SEATTLE — The most powerful super PAC in Democratic politics is promising to make former Starbucks CEO Howard Schultz “a target” if he launches an independent presidential bid.
Democrats across the political spectrum lashed out at the billionaire businessman on Monday after he teased the prospect of an independent 2020 bid, a move Democrats fear would split their vote and all but ensure President Donald Trump’s re-election.
“If Schultz entered the race as an independent, we would consider him a target… We would do everything we can to ensure that his candidacy is unsuccessful,” said Patrick McHugh, executive director of Priorities USA. The super PAC spent nearly $200 million in the 2016 presidential contest, much of it to support Democrat Hillary Clinton.
“The bottom line,” he said, “is that I don’t think Americans are looking for another selfish billionaire to enter the race.”
Schultz Talks About Bid to ’60 Minutes’
Democrats conceded that they had few tools to dissuade Schultz from launching an independent campaign — as he told “60 Minutes” he was considering — though many were skeptical that he would actually follow through. No presidential candidate in the modern era has run a successful independent campaign.
The question I think we all should be asking ourselves is: at this time in America when there’s so much evidence that our political system is broken – that both parties at the extreme are not representing the silent majority of the American people – isn’t there a better way? pic.twitter.com/Gy1wf1cf8F
— Howard Schultz (@HowardSchultz) January 28, 2019
Former New York City Mayor Michael Bloomberg offered Schultz a direct message based on his own experience.
“The data was very clear and very consistent. Given the strong pull of partisanship and the realities of the electoral college system, there is no way an independent can win. That is truer today than ever before,” Bloomberg, who is considering a Democratic 2020 bid, said in a statement.
He continued: “In 2020, the great likelihood is that an independent would just split the anti-Trump vote and end up re-electing the president. That’s a risk I refused to run in 2016 and we can’t afford to run it now.”
Trump: Schultz Doesn’t Have ‘Guts’ to Run
Tina Podlodowski, the Democratic chairwoman in Washington state, where Schultz has lived for decades, also blasted the potential of an independent campaign.
“Howard, if you want to run for President, run as a Democrat,” she said in a statement. “If you want to rely on your money to get elected instead of talking with voters, run as a Republican. But a billionaire buying his way out of the entire primary process does not strengthen democracy; it only makes it more likely that our democracy will be further strained under another four years of President Donald Trump.”
Trump himself weighed in on Monday, tweeting that Schultz “doesn’t have the ‘guts’ to run for President!”

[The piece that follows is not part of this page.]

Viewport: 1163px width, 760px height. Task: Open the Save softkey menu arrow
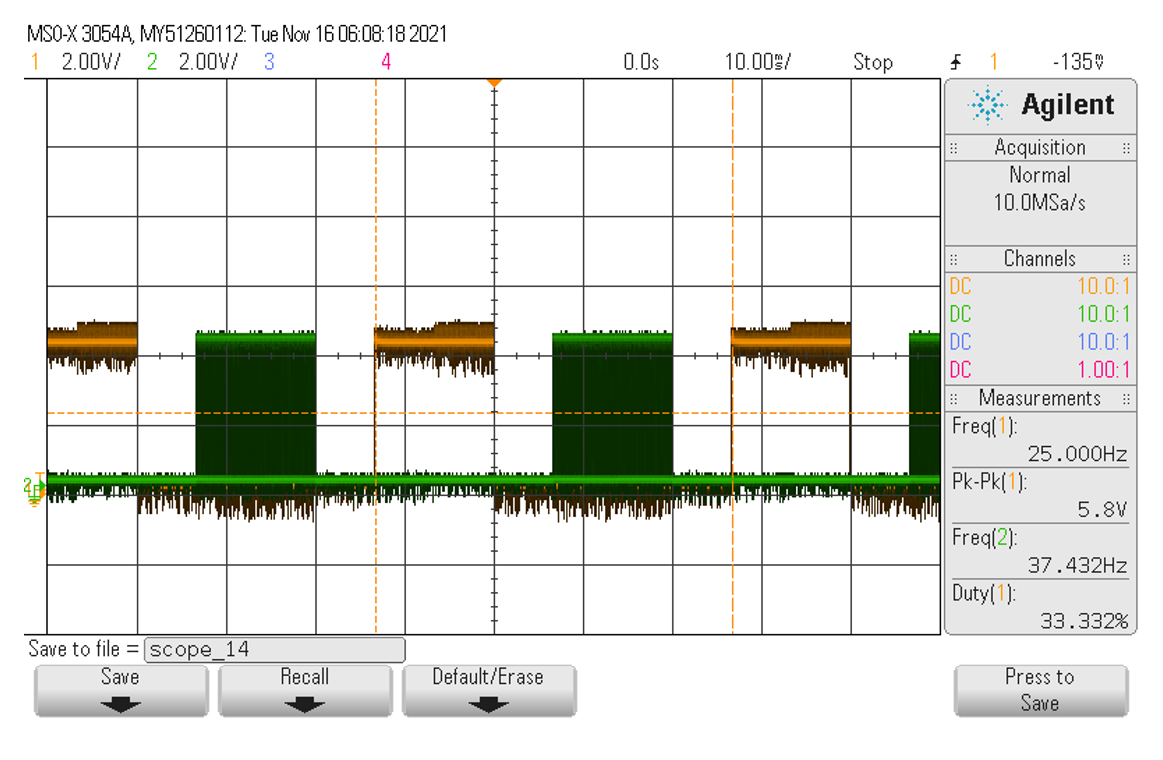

Howard Schultz doesn’t have the “guts” to run for President! Watched him on @60Minutes last night and I agree with him that he is not the “smartest person.” Besides, America already has that! I only hope that Starbucks is still paying me their rent in Trump Tower!
— Donald J. Trump (@realDonaldTrump) January 28, 2019
Schultz indirectly addressed the uproar in a video posted on social media Monday.
“At this time in America when there’s so much evidence that our political system is broken — that both parties at the extreme are not representing the silent majority of the American people — isn’t there a better way?” Schultz said, noting that he’d be traveling the country in the coming weeks and months meeting with voters.
“And what better expression of our democracy than to give the American people a choice that they deserve.”
Starbucks Tycoon Launches Book Tour
The 65-year-old Seattle billionaire launched a tour Monday to promote his latest book, “From the Ground Up: A Journey to Reimagine the Promise of America.” He has stops this week in New York; Tempe, Arizona; Seattle; and San Francisco — but no dates listed for the early voting states of Iowa or New Hampshire.
He’s been mentioned as a potential candidate many times before, and he’s done little to quell speculation about his presidential ambitions since saying when he retired from Starbucks last June that his future could include “public service.”
On paper, Schultz offers a number of qualities that might appeal to voters. He grew up in public housing in New York City’s Brooklyn borough and became the first person in his family to graduate from college.
He took over Starbucks when it sold only coffee beans, not cups — it had 11 stores and fewer than 100 employees at the time — and grew it into a global behemoth that now has close to 30,000 stores in 78 countries. Along the way, he adopted an ethos of corporate responsibility, making Starbucks one of the earliest U.S. companies to offer stock options and health insurance even to part-time employees, and more recently partnering with Arizona State University to cover tuition for workers who want to earn their bachelor’s degree online.
He’s waded into contentious social issues. In 2013, Starbucks asked customers not to bring guns into stores following the Sandy Hook Elementary School shooting, and in 2015, Schultz drew anger and ridicule after he urged baristas to write “Race Together” on cups to spark conversations amid tension over police shootings of black men. Last year, after two black men were arrested in a Philadelphia Starbucks while waiting for a business meeting, Starbucks closed 8,000 U.S. stores early so employees could take anti-bias training.